How many people here stage their Airbnb rental? Do you think staging means you can charge more? If so, what percentage would you say it increases the nightly rate? If there was a service that offered staging/decor, would you use it?
Hi Cyn, I’m a guest, so I talk from the guest perspective!
As a guest I want to be presented with something that competes with a hotel (if you’re renting a room) or a professional vacation rental (if you’re renting an entire house). With so much competition out there, a professionally presented room (at any price point) should be the norm rather than something you consider doing. And it shouldn’t be the basis of a price premium - done well it’s your competitive advantage.
So, in that context, I say YES to staging. But think of it less as staging, more as simply what has to be done to remain competitive.
Hope that perspective helps!
I’m a vacation rental interior designer and have a blog called 1chicretreat.com. I give staging tips for free to owners. I would say that staging adds on at least 20% more money on the table. Furthermore, occupancy levels shoot up immediately.
By “staging,” do you mean decorating it well? I’m not a designer by training (or profession–I’m a scientist!), but I care about aesthetics. That said, I would rather stay in a place that has not been staged than one that feels poorly decorated, e.g., right out of Apartment Therapy or a Pottery Barn, Restoration Hardware, or CB2 catalogue. That’s probably just me. There’s no question design can be polarizing, and it’s impossible to appeal to everyone. I figure major “niche” hotels have probably figured out how to maximize revenues with the right level of trendy.
p.s. I once toured a house where someone bragged it looked right out of a Pottery Barn catalogue. To each his/her own.

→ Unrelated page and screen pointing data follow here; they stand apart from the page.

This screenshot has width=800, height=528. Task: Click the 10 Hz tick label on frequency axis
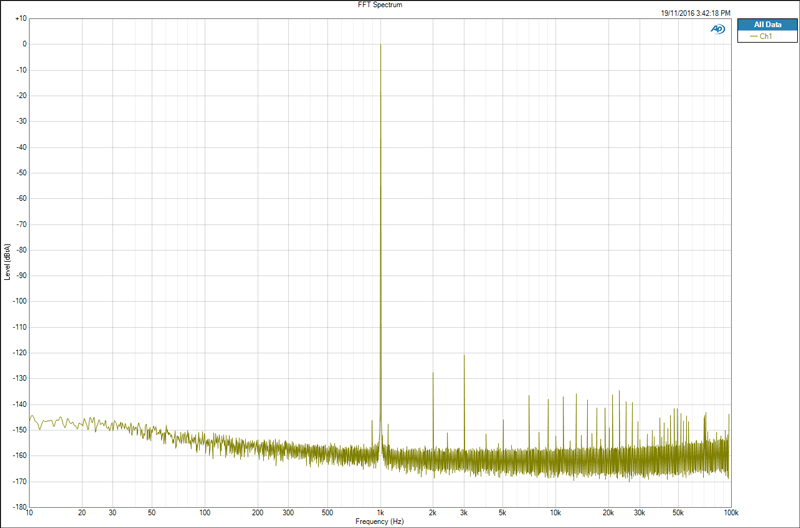30,513
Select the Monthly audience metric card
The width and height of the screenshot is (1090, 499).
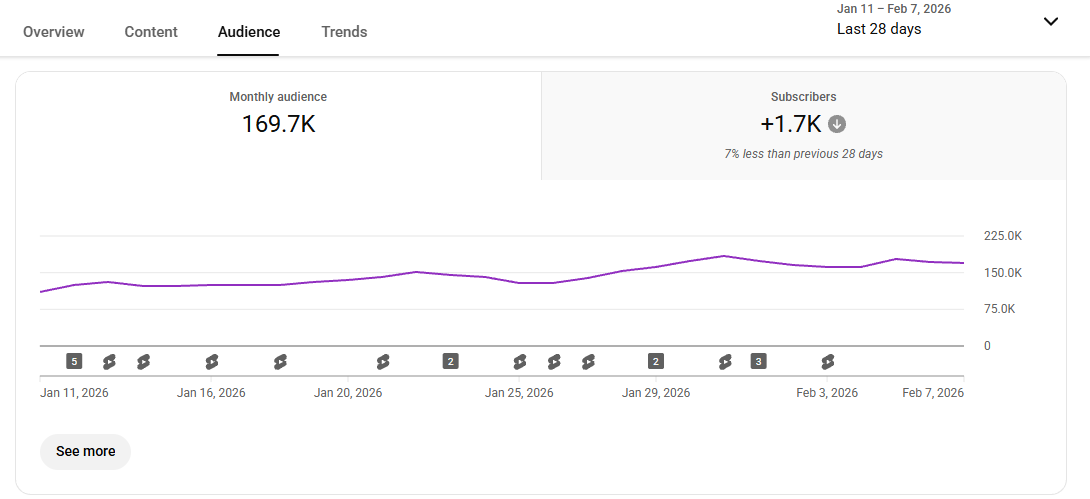[x=278, y=125]
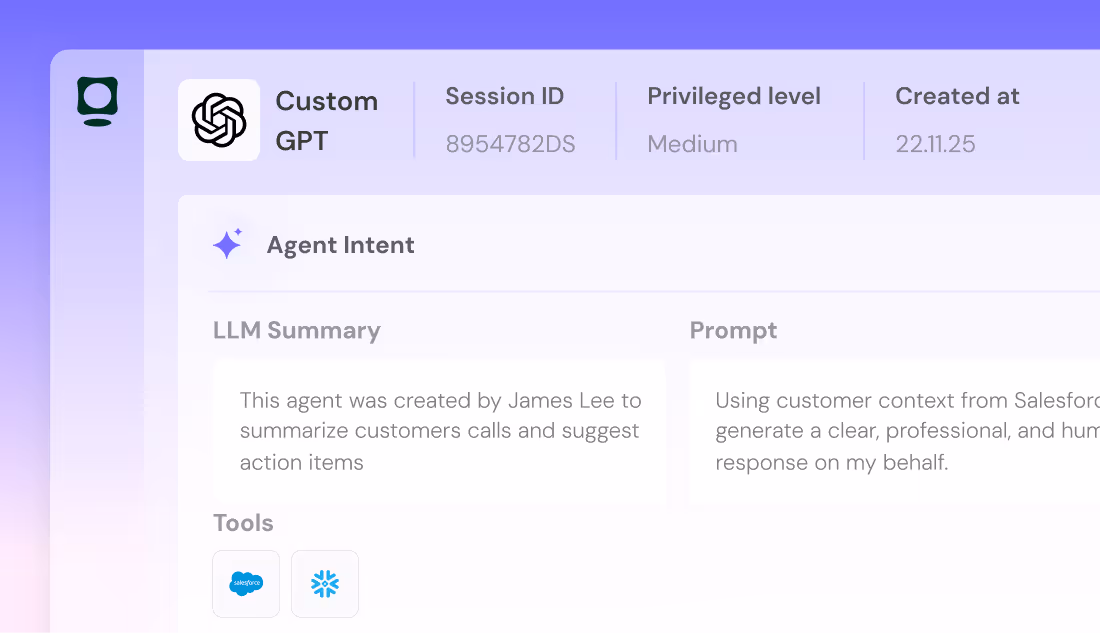Open the Custom GPT agent details
This screenshot has width=1100, height=633.
[x=290, y=119]
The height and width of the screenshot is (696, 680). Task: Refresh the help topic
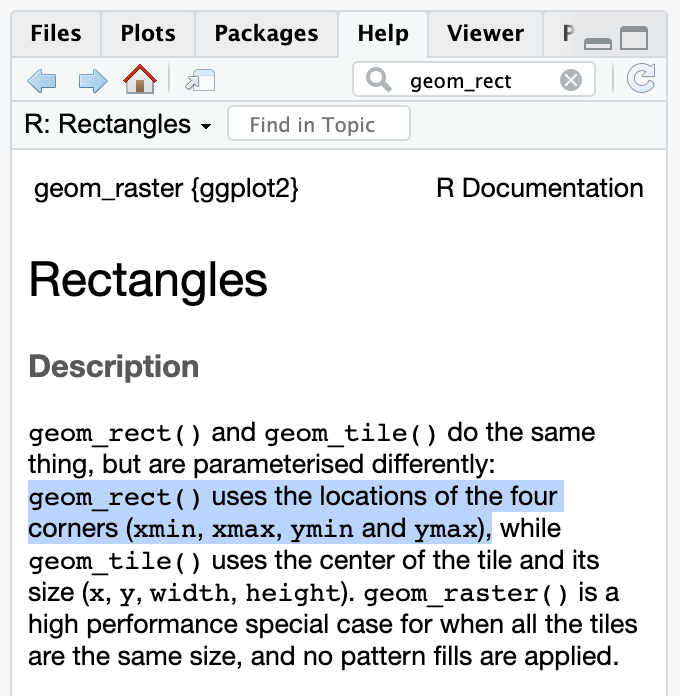640,80
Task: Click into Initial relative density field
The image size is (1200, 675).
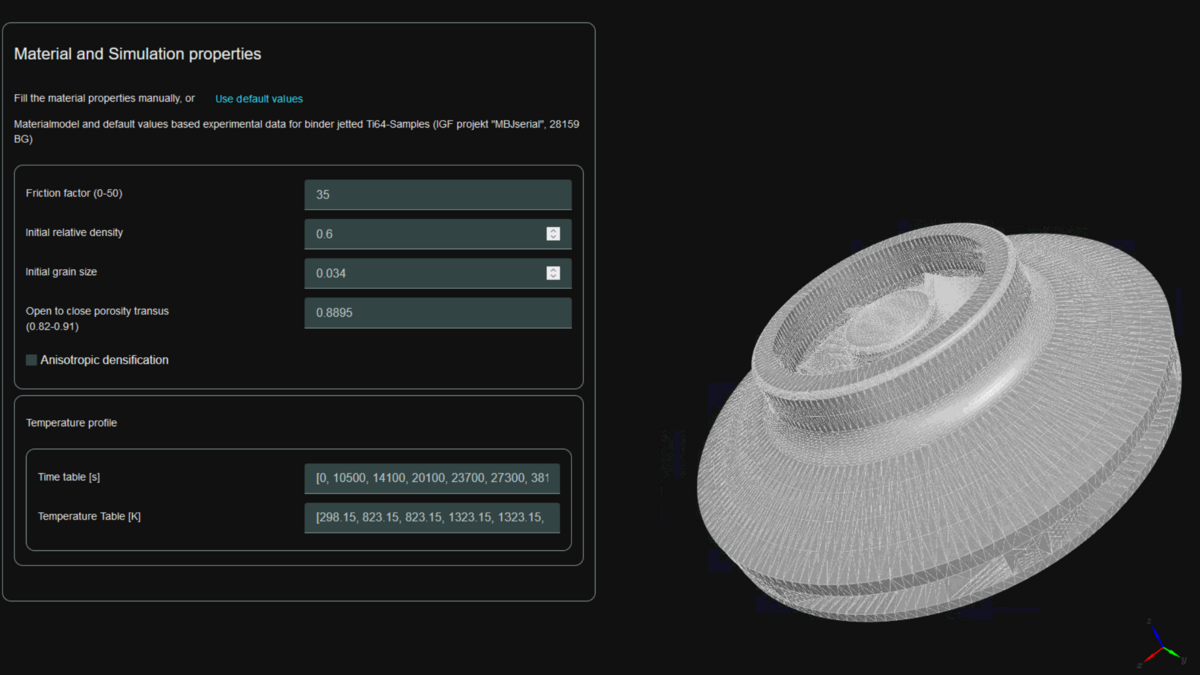Action: pos(425,234)
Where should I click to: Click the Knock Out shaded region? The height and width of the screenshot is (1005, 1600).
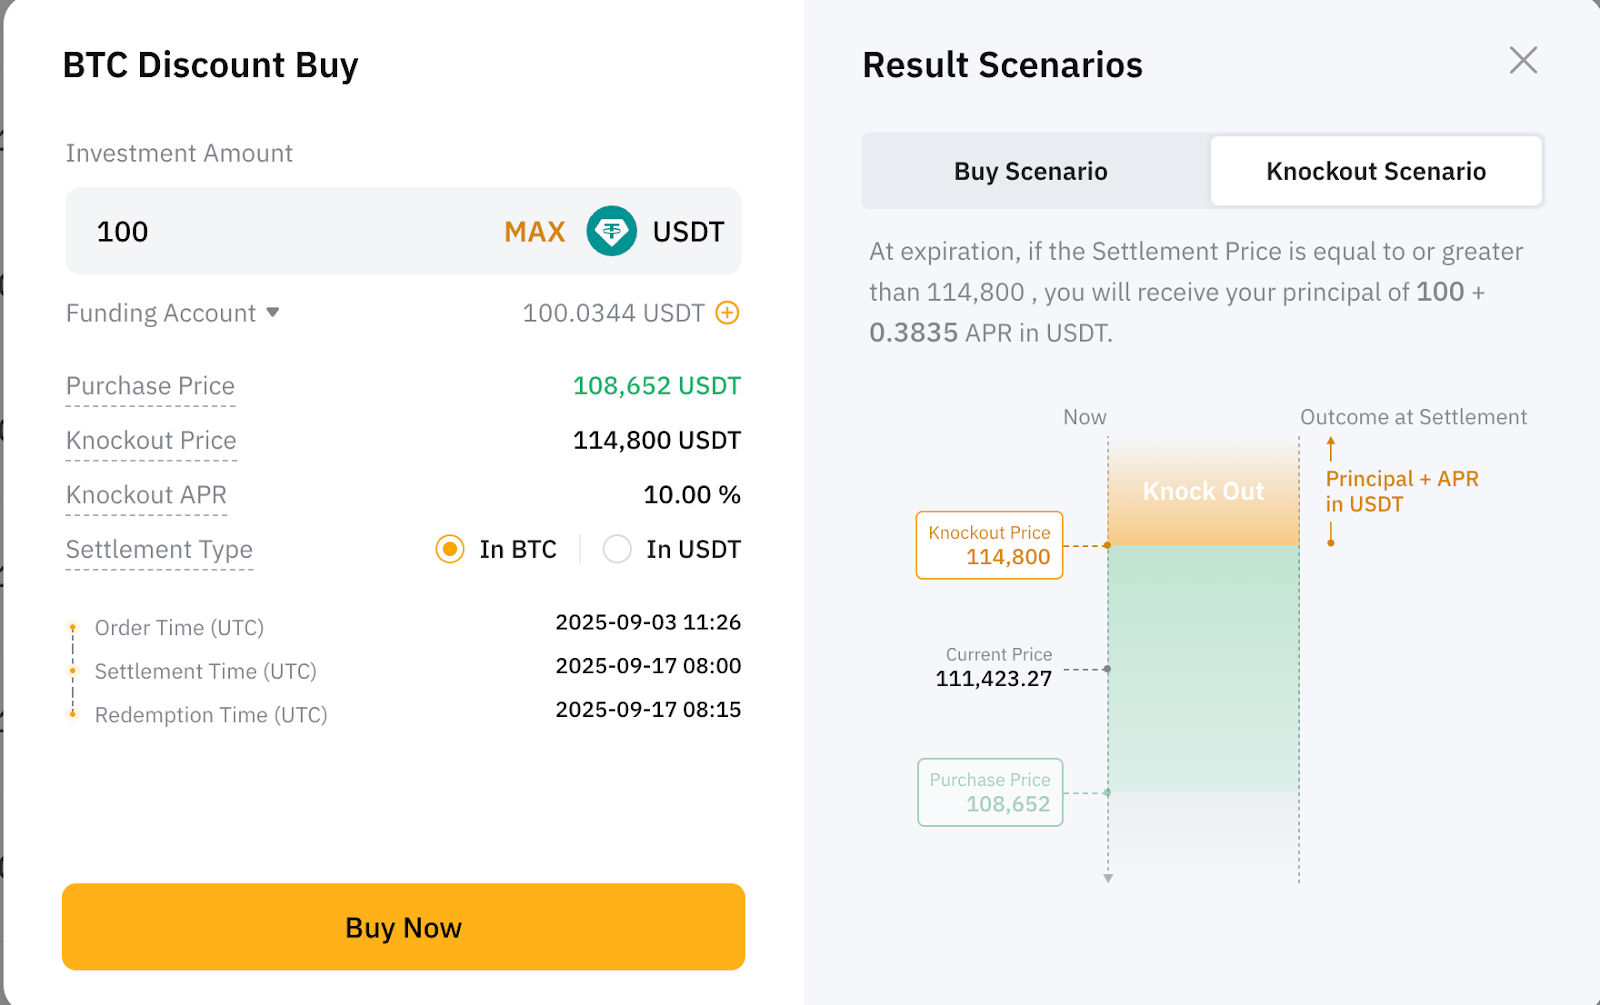tap(1202, 491)
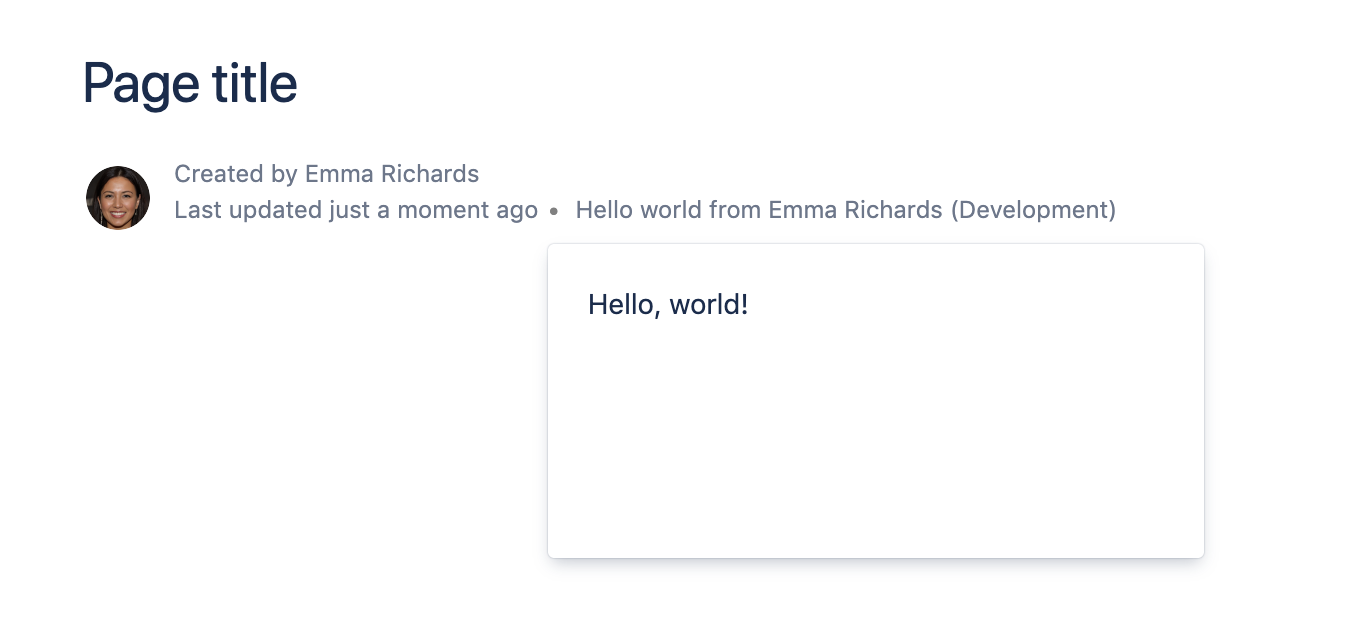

What I mean by staged is nicely decorated with decor accents, nice furnishings, nicely made up bed etc. Basically like what you would see if you went to tour a brand new show home. I guess what I see a lot is rentals that the host clearly has put in zero to minimal effort. I’m curious to know whether it’s because they don’t have the right eye or skills to stage nicely or whether they don’t see it as being beneficial.
I think they just don’t get it. Any host worth their salt will try to make the space as appealing as possible.
But airbnb homes are not (at least for the most part) brand new show homes. Many places are and can be comfortable, cozy, clean and warm without having to be a show house. As a traveler myself, I enjoy seeing and being in many type of environments. If all airbnb’s looked the same, it would lose its draw for me very quickly. And as a host, I know my place is not for everyone, but I do appreciate, that there are those who can enjoy it.